De acordo com o que foi apurado, a empresa venceu pregão eletrônico de forma fraudulenta.

ASSESSORIA

27 de Agosto de 2018 às 18:37

OPERAÇÃO ABRINDO O JOGO: MP oferece denúncia contra vereadores, empresários e servidores de Jorge Teixeira

FOTO: (Divulgação)

 

O Ministério Público de Rondônia ofereceu denúncia, pela prática de associação criminosa, corrupção ativa e passiva, falsidade ideológica e crimes da lei de licitações, contra 12 pessoas, entre vereadores, empresários e servidores públicos do Município de Governador Jorge Teixeira, investigados no âmbito da Operação Abrindo o Jogo.

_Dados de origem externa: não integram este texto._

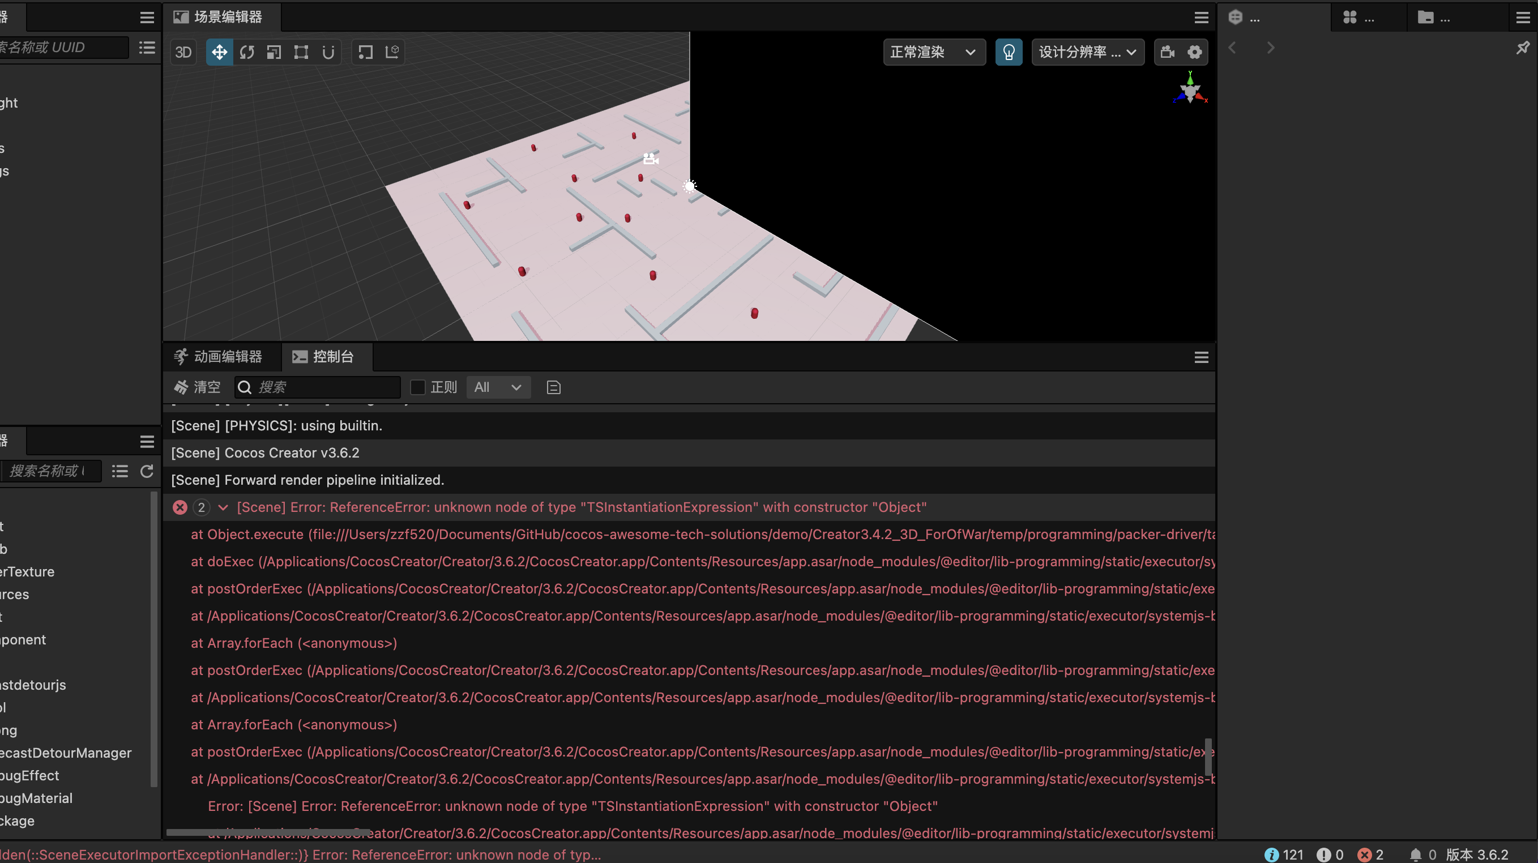Open the 正常渲染 render mode dropdown

click(933, 52)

Foram denunciadas as vereadoras Eranides Pereira de Santana e Neusa de Almeida Santos, além de Raimundo José Corti, vulgo “Raí”; Antônio Marcos Diógenes Cavalcante, conhecido como “Paçoca”; André Wilian Almeida Oliveira, conhecido como “Dedé”; Douglas Almeida Ferreira; Arnaldo Almeida Santos, conhecido como “Naldim”; Theotônio Gomes Ferreira; Thiago Cirillo Simões; Nivaldo de Moraes Aguiar; Nelci Alves de Oliveira e Leoni Aparecida Cardoso da Silva.



A denúncia decorre de investigação que visou apurar a tentativa de homicídio contra o radialista Hamilton Alves de Melo, ocorrida no dia 22 de abril deste ano. Apurou-se que o jornalista, em seu programa de rádio, denunciava irregularidades no transporte escolar de Governador Jorge Teixeira.

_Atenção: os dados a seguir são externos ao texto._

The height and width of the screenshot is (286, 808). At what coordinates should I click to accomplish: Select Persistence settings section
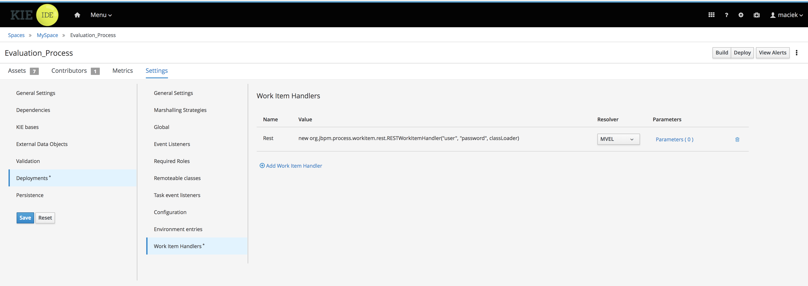[x=30, y=195]
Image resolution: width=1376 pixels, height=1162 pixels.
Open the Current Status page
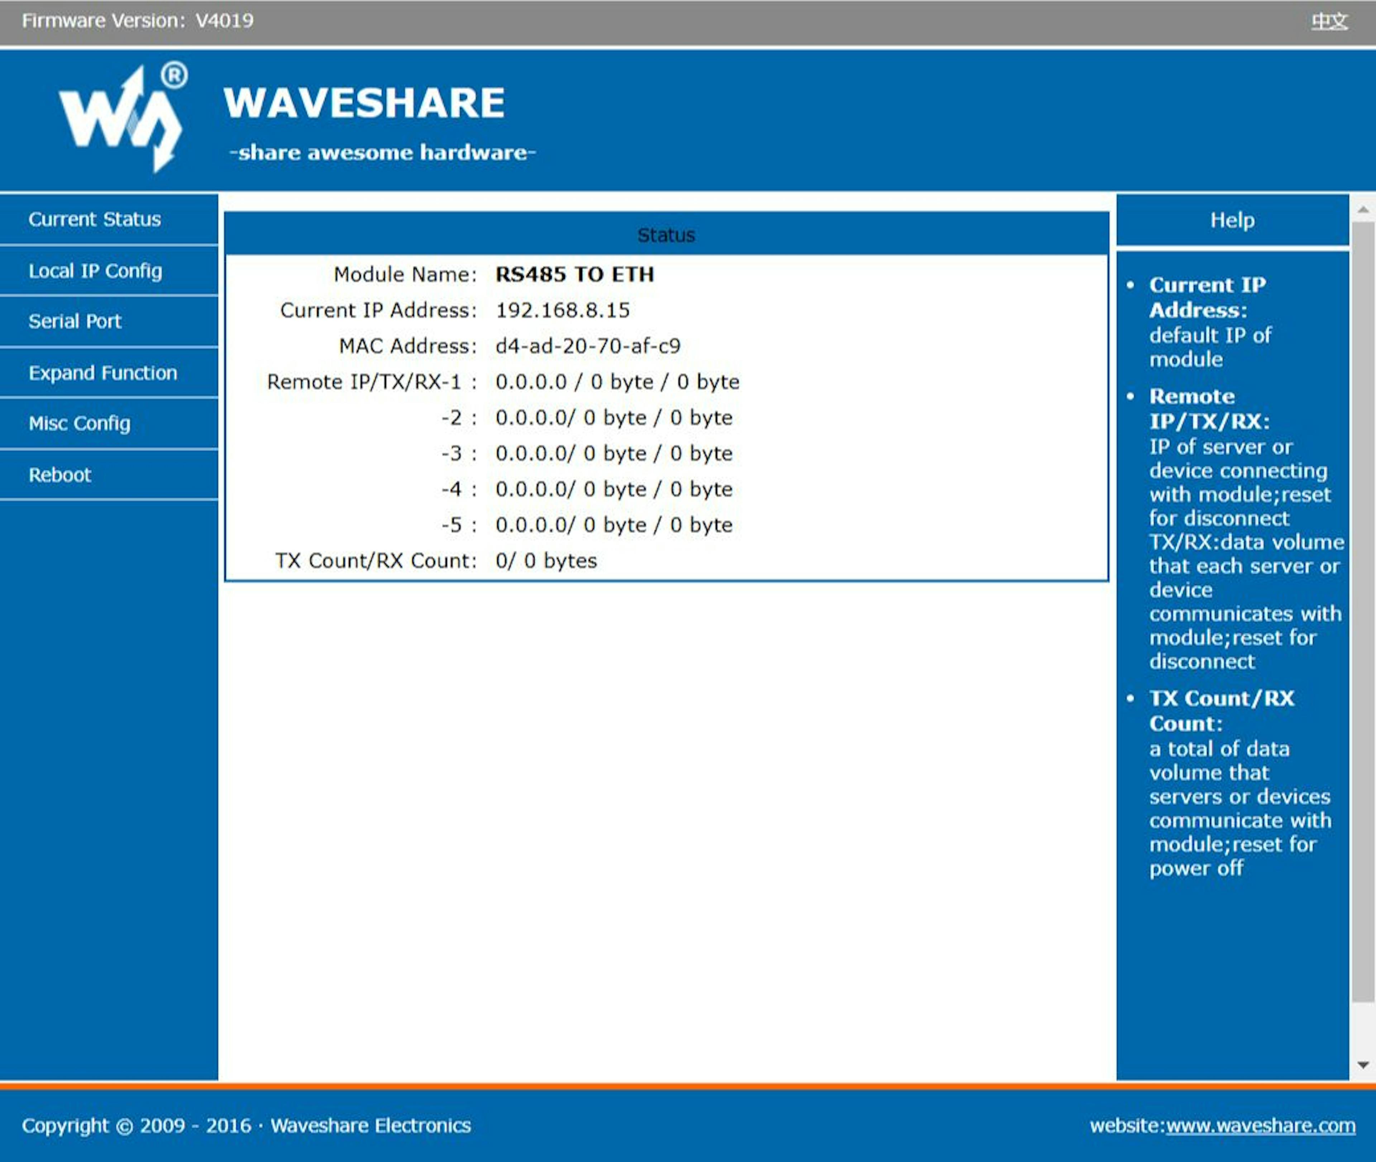95,219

De acordo com as investigações, agentes públicos e particulares associaram-se em um esquema criminoso a fim de obterem propina na exploração do serviço de transporte escolar municipal. Para tanto, o grupo se utilizou da empresa VTP Transparente Transportes Rodoviários LTDA, que, por meio de seu representante legal, Raimundo José Corti, celebrou contrato com a Prefeitura de Governador Jorge Teixeira para prestação do serviço. De acordo com o que foi apurado, a empresa venceu pregão eletrônico de forma fraudulenta.



Segundo o Ministério Público, para executar o objeto do contrato, a VTP Transparente tinha à disposição uma frota de ônibus, licenciados em seu nome, mas pertencentes a terceiros, com os quais seu administrador, Raimundo, dividia os lucros resultantes do contrato. Esses terceiros são funcionários públicos, filhos de uma vereadora e particulares associados a vereadores.